GM107 is nastily and messily disruptive - that much is certain. However, it also addresses several issues that nVidia has to face:

1. Lack of a midrange 7-series GPU: GTX760 has the space by default, not design.

2. The resultant overhang of GTX65x/66x - GTX650/Ti/Boost, and even GTX660, have become the Windows XP of nVidia's GPU lineup - hanging around and hanging around far longer than they are supposed to.

3. I have nothing against folks needing more power; all I'm saying is that not everyone needs it, or can even use it. That is what midrange GPUs are supposed to be for.
 
I was looking at the MSI 750 Ti with the heatpipes. But that model is the OC model. Does anyone know if you can keep it on stock speeds?
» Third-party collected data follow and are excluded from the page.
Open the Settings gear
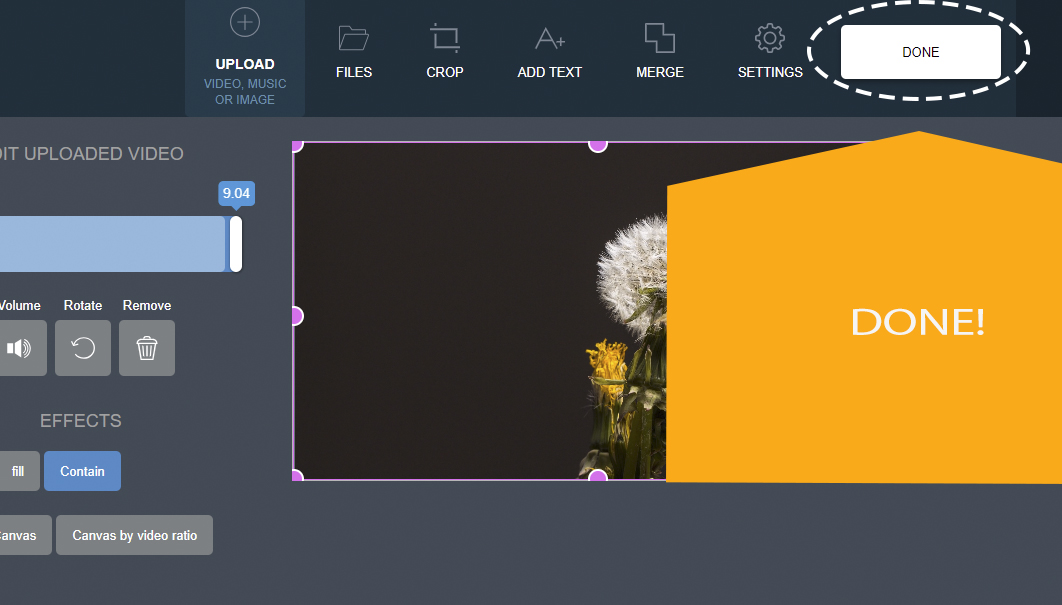1062x605 pixels. [x=769, y=45]
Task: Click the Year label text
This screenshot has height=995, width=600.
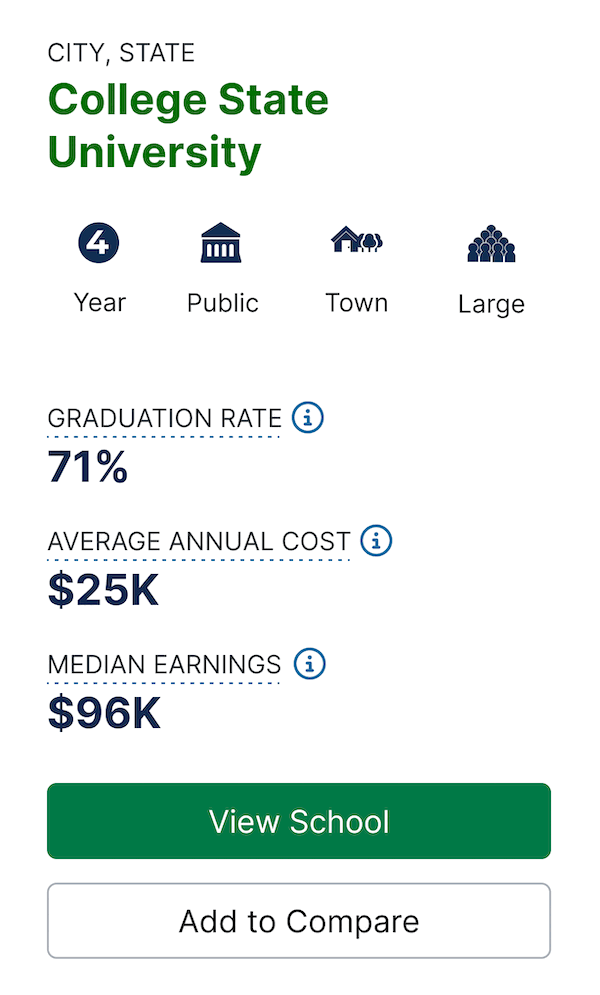Action: (100, 303)
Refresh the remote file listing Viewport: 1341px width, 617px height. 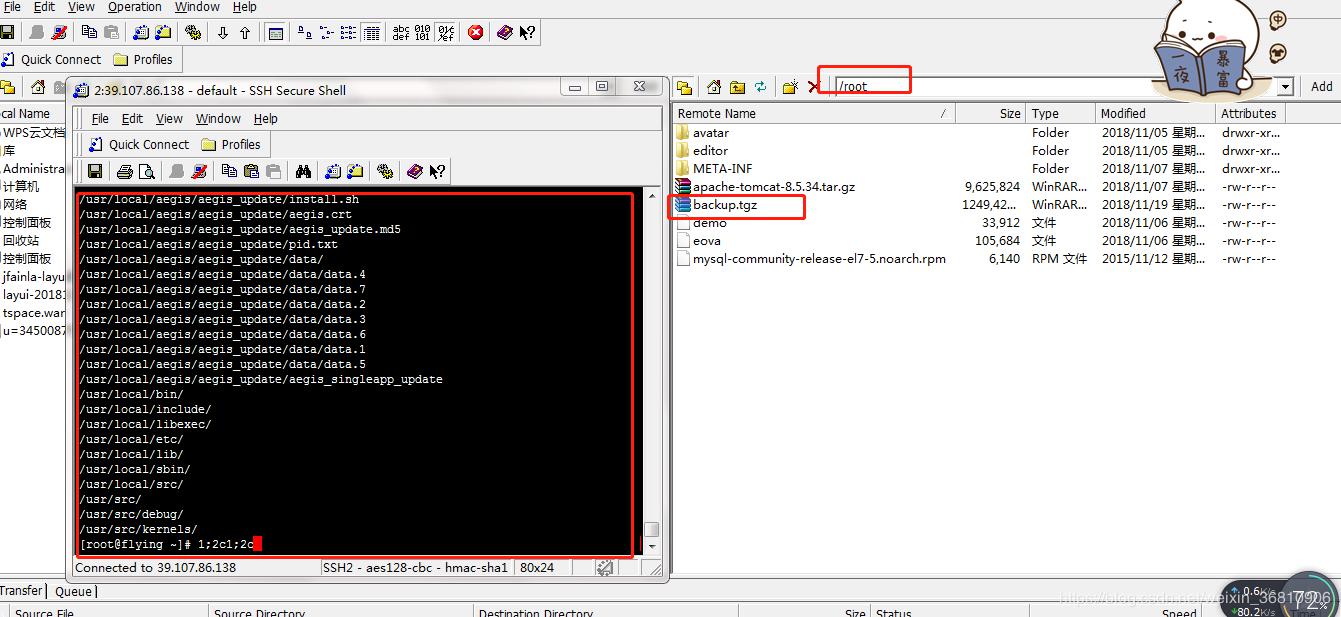coord(761,87)
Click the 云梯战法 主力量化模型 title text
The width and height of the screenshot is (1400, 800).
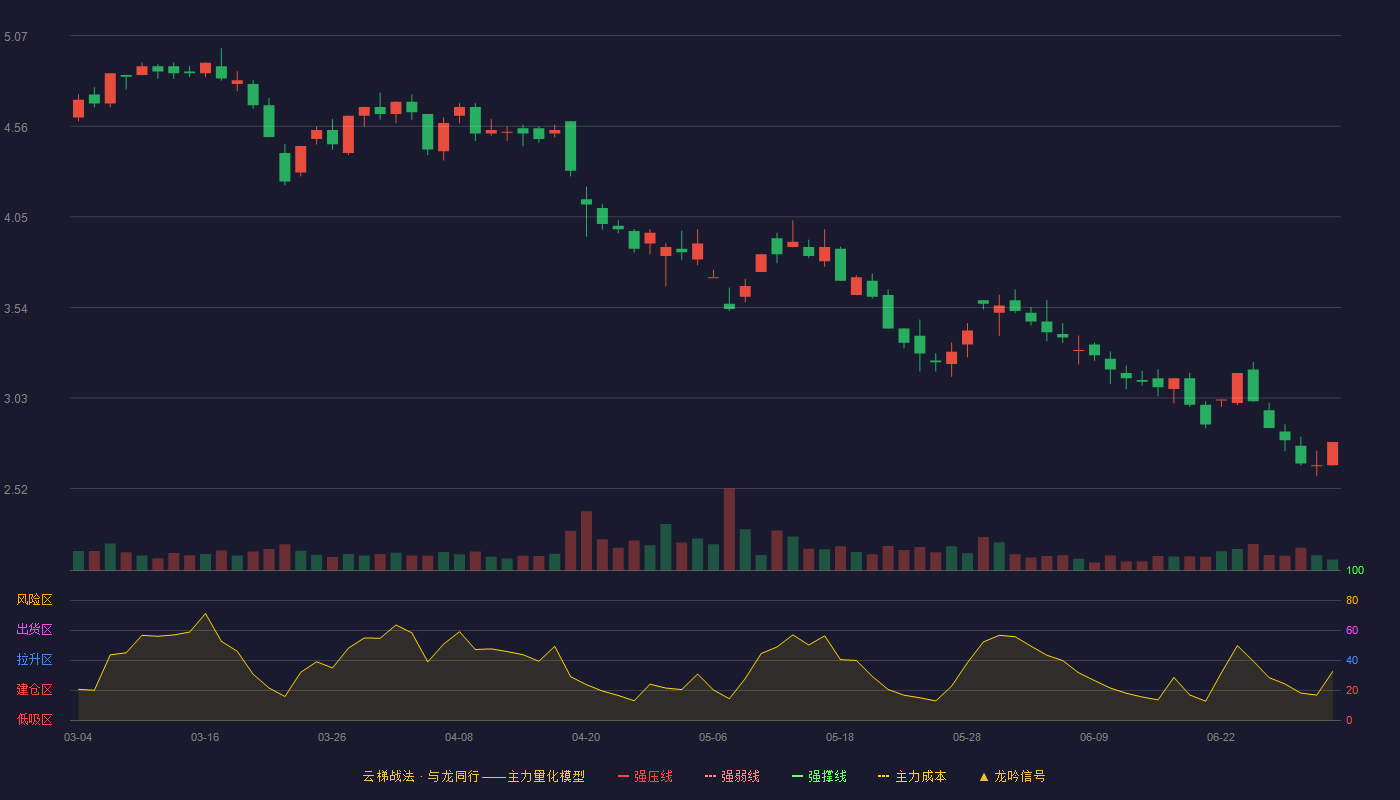473,776
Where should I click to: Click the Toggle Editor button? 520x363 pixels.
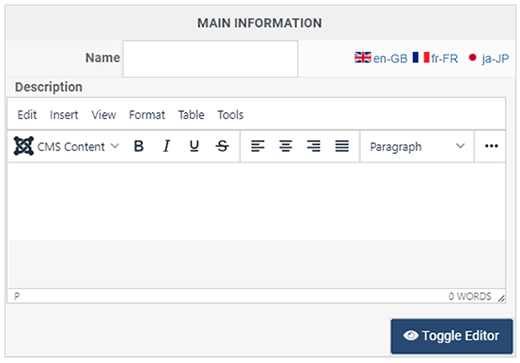pos(452,336)
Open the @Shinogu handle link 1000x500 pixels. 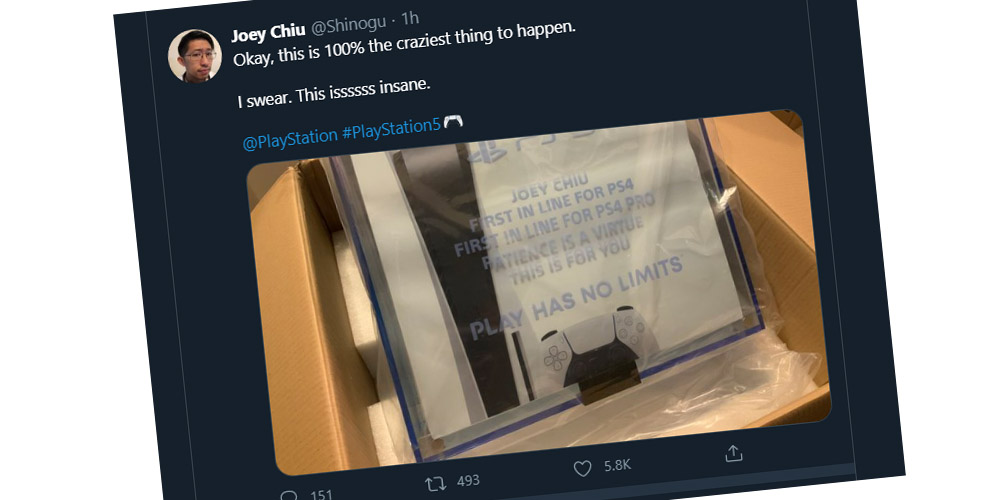[348, 26]
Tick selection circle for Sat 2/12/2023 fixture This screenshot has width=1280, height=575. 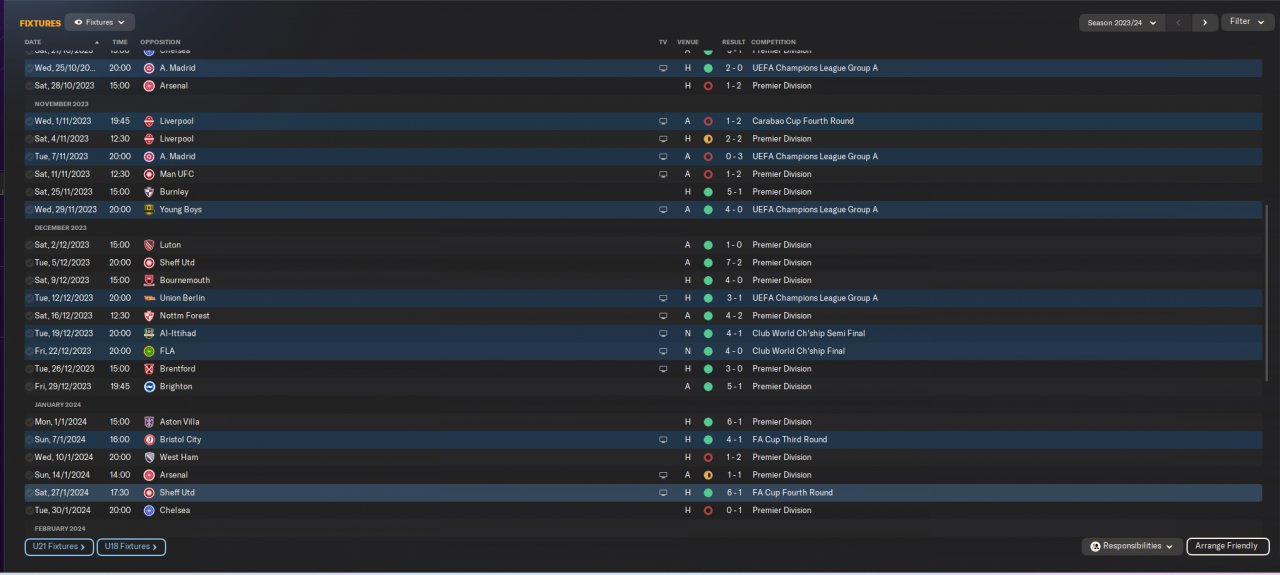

One odd thing though, is at the time of this writing, it's $170 while the MSI GT 640 was under $100 when I bought it. However, the GT 640 is not the model with the heatpipes and it's noisy.
 
I was looking at the MSI 750 Ti with the heatpipes. But that model is the OC model. Does anyone know if you can keep it on stock speeds?

One odd thing though, is at the time of this writing, it's $170 while the MSI GT 640 was under $100 when I bought it. However, the GT 640 is not the model with the heatpipes and it's noisy.

You can always undercrank a factory-overclocked card, using the same utility used to monitor or increase overclocks.